Bouddhisme et don d'organes




     Le don d'organes suscite souvent des interrogations en matière de bioéthique : l'idéal du médecin de sauver des vies se heurte parfois au respect que les religions demandent d'avoir par rapport au corps du défunt. Mais qu'en est-il de la position de la philosophie bouddhiste ? Est-ce un bien? Est-ce un mal ? Que faut-il en penser à l'aune des enseignements du Bouddha ? Je commencerai tout de suite par dire que je ne prétends pas ici parler au nom de tous les bouddhistes, j'essaye ici de produire une réflexion pertinente tant vis-à-vis du problème éthique ici posé que des différentes approches de la mort qui peuvent exister dans le bouddhisme. Cette réflexion qui est mienne peut converger ou diverger d'autres penseurs bouddhistes ou d'approches culturelles qui peuvent exister dans les différents pays bouddhistes comme la Thaïlande, la Chine, le Japon ou le Tibet.

  Les enseignements originels du Bouddha parlent fréquemment de la mort, mais se concentre plutôt sur notre peur et notre appréhension de la mort. Pour trouver la sérénité, nous dit le Bouddha, on ne peut pas se détourner de cette réalité qu'est la mort qui tôt ou tard nous frappera et engloutira notre être. L'idée est de méditer sur l'impermanence et la mort pour que nous nous détachions de ce qui nous occupe dans cette vie. De ce détachement peuvent naître la sérénité et la béatitude. L'idéal bouddhiste est de pouvoir mourir sans peur, ni attachement à cette vie, de manière sereine et apaisée.

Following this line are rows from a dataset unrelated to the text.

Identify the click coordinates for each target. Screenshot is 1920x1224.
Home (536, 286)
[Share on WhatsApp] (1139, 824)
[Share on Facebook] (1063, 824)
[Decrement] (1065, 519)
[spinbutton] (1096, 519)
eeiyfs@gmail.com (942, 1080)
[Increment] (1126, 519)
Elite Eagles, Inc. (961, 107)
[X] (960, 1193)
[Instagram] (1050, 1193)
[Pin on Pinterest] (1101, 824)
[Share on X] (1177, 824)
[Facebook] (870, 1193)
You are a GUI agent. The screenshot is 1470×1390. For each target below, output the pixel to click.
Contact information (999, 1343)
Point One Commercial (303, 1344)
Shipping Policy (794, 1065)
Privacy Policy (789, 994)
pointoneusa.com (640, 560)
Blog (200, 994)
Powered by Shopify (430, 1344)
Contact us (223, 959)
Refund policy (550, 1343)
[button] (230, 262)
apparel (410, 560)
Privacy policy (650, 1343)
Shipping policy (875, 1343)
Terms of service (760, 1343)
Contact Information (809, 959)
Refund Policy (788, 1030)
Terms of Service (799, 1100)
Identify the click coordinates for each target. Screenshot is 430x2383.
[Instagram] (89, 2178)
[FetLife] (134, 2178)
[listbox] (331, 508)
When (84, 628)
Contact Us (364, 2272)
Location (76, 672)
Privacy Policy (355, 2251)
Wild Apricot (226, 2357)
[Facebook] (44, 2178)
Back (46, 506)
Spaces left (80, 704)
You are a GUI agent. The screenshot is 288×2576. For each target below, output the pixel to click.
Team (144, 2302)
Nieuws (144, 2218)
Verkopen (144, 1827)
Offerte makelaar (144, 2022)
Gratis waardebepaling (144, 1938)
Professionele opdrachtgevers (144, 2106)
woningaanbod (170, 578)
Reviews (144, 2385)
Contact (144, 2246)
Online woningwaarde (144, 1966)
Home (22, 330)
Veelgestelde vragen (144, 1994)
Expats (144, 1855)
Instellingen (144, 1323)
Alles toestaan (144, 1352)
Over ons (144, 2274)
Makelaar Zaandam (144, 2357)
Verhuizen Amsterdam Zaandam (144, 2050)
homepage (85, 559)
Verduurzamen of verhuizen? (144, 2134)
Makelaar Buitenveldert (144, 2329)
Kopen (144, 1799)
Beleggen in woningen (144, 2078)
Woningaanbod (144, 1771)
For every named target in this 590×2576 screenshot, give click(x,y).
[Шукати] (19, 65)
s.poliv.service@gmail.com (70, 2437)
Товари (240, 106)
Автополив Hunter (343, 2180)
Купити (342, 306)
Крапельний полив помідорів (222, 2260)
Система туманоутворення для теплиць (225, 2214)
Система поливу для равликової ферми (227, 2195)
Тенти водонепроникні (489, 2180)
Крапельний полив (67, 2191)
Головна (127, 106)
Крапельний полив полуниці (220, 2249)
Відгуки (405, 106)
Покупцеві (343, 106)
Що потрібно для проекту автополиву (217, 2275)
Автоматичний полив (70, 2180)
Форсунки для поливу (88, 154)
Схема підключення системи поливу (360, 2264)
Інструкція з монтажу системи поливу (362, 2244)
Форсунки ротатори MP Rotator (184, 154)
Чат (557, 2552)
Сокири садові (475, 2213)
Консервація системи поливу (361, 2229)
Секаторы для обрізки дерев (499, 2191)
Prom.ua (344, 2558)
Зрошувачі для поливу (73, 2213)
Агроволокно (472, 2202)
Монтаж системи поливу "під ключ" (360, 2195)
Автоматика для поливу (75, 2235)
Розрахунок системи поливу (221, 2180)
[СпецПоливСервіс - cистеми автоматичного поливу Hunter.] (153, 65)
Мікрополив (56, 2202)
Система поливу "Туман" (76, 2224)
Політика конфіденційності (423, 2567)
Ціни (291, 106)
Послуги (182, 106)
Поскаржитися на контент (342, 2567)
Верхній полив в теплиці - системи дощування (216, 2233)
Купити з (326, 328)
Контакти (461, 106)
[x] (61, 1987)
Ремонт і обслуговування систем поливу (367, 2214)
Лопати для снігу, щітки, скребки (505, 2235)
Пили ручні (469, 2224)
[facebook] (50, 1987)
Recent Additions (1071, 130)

      Qu'y a-t-il après la mort ? Le bouddhisme se situe dans la conception qui était dominante à l'époque dans l'Inde ancienne et qui pense qu'on transite d'une vie à l'autre, que cette vie soit humaine ou animale. Le terme le plus souvent utilisé est réincarnation, mais, dans le contexte bouddhiste, il est un peu impropre. Le mot « réincarnation » suggère qu'une âme éternelle rentre à nouveau (-ré) dans (-in) la chair (-carne) : l'âme sauterait d'une vie à l'autre, d'un corps à un autre. Il serait plus correct concernant le bouddhisme de parler de renaissance ou de transmigration : le bouddhisme ne reconnaît pas d'âme éternelle, tout dans notre être, que ce soit le corps ou le mental, se transforme d'instant en instant, un peu comme le flux d'un fleuve qui fait que le fleuve n'est jamais identique à lui-même deux instants consécutifs, mais reste tout de même le fleuve.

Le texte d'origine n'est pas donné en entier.